# I paid thru the nose - tyco s red wheelie truck moc



## hifisapi (Nov 21, 2012)

This was one of the most expensive slot cars I ever bought, I paid $250 for it in a telephone auction over 20 years ago:








I have never seen one on the card like this ever since. Don't know the current value but I hope its at least $250 today. NOte: this is not the later tycopro "trick truck", this is the earlier dodge "lil red wheelie" truck from the tyco-s series (s637). original list price was $3.49 in the late sixties.


----------



## videojimmy (Jan 12, 2006)

I'm sure you get more than you paid for it
Very rare to still see them on the card.


----------



## tjetsgrig (Nov 1, 2009)

As far as Im concerned, thats one rare bird!! Should get a good return on it!

JS


----------



## slotcardan (Jun 9, 2012)

......


----------



## hifisapi (Nov 21, 2012)

*MOC not MIB*



slotcardan said:


> well you never know however the highest i've seen NIB Tyco S car go far was about 125$
> there have been loose cars that went for 170$
> 
> again hard to know for sure because week to week things change on a site like ebay.
> ...


Ive seen loose '65 vettes go for more than 
$200, and this one is not nib, many tyco-s are nib, this one is carded, so its moc, not mib, its much rarer that way from all I have seen over the last 15 yrs.


----------



## bobwoodly (Aug 25, 2008)

I sold a loose one on eBay about 4 years ago for $136. I think you are still good, those are rare and collectible. Not sure if you will make a killing on resale but I think you would make money.


----------



## hifisapi (Nov 21, 2012)

Not only is the truck mint on the card, the card itself is very appealing with strong graphics of the f1 cars and the old style tyco logo. I like it a lot, the only drawback is I don't have a loose one too to display loose.


----------



## alpink (Aug 22, 2010)

so, it is for sale?


----------



## hifisapi (Nov 21, 2012)

alpink said:


> so, it is for sale?


Sorry, no, not at this time. Someday when I need the money, yes, but not now.


----------



## hifisapi (Nov 21, 2012)

Im curious, has anyone ever seen any OTHER tyco-s slot cars on the card like this? Most tyco-s I have seen new old stock came in long narrow display boxes, not on a card. Im thinking maybe only this one came on a card because the truck is too big to fit in standard tyco-s boxes.


----------



## hifisapi (Nov 21, 2012)

Just in case there is anyone out there that doesn't know, the tyco-s red wheelie truck was based on a real exhibition dodge dragster that came out in 1965 called the little red wagon:


----------



## slotcardan (Jun 9, 2012)

........


----------



## hifisapi (Nov 21, 2012)

slotcardan said:


> Yup see them about once a month on ebay. Usually you see both versions come up from time to time.
> 
> Packaging changed over time counter displays became a hassle and retailers wanted the cards because they we easy to hang on existing hooks.

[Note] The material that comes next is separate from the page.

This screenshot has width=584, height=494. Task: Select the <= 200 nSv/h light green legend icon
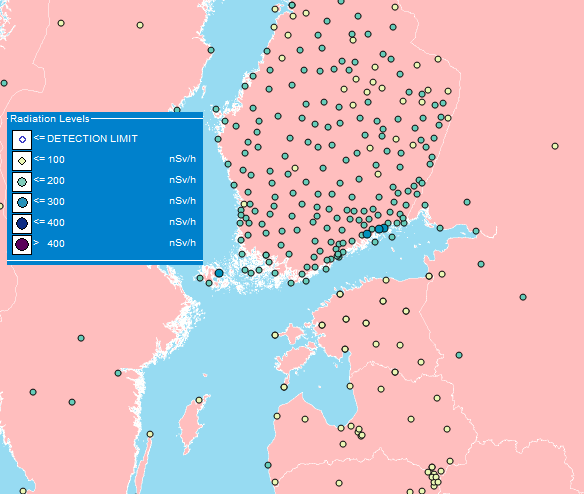(x=22, y=182)
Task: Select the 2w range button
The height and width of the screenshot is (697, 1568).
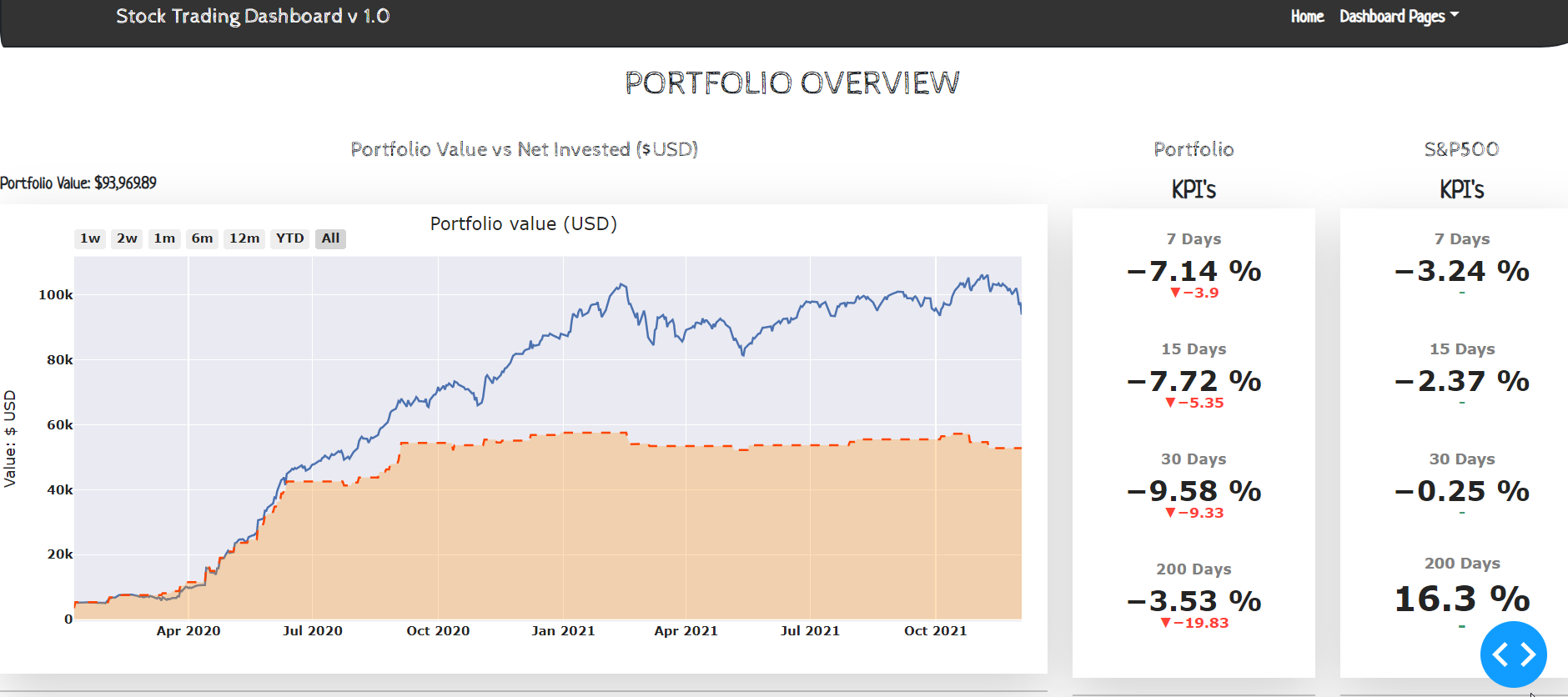Action: pos(126,238)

But then why did tyco come out with the later tycopro cars in boxes and domes, not carded?
Tyco only did carded again from around 1977 to 1988 then they went to all plastic sealed hanging packaging starting in 1989 or so.


----------



## alpink (Aug 22, 2010)

the later, all plastic, heat sealed, packages were an attempt to thwart theft in retail stores


----------



## Marty (Oct 20, 1999)

I got mine autographed by Bill "Maverick" Golden when he was at Milan Dragway a few years ago:



Marty
Marysville, OH


----------



## hifisapi (Nov 21, 2012)

Marty said:


> I got mine autographed by Bill "Maverick" Golden when he was at Milan Dragway a few years ago:
> 
> 
> 
> ...


Cool, I guess I could get him to sign the card on mine.


----------



## rdm95 (May 8, 2008)

I'd buy it, but I would have to know it runs first so could you open it up and test it for me? lol


----------



## jeffaary (Dec 11, 2004)

I have this same wheelie truck/card combo. I also have the wheelie truck on the Shelby Mustang card. I'm pretty sure I paid over $300 for each of them. Yours is the only other one I've seen on either card.


----------



## rdm95 (May 8, 2008)

on 2nd thought, I think I'm gonna buy one of these instead and save a buck or 2.. its almost impossible to tell them apart anyways..lol

http://www.ebay.com/itm/HO-VINTAGE-...171084813686?pt=Slot_Cars&hash=item27d5731576


----------



## NTxSlotCars (May 27, 2008)

Marty said:


> I got mine autographed by Bill "Maverick" Golden when he was at Milan Dragway a few years ago:
> 
> 
> 
> ...


Now THAT'S gotta be worth $1000...
_Or at least $600????_


----------



## alpink (Aug 22, 2010)

NTxSlotCars said:


> Now THAT'S gotta be worth $1000...
> _Or at least $600????_


I'll go $60.00 shipped!


----------



## Marty (Oct 20, 1999)

You guys will have to wait and negotiate with my surviving relatives to get it! WAIT! Did I just put a contract out on myself?!?

Marty
Somewhere else besides Marysville, OH


----------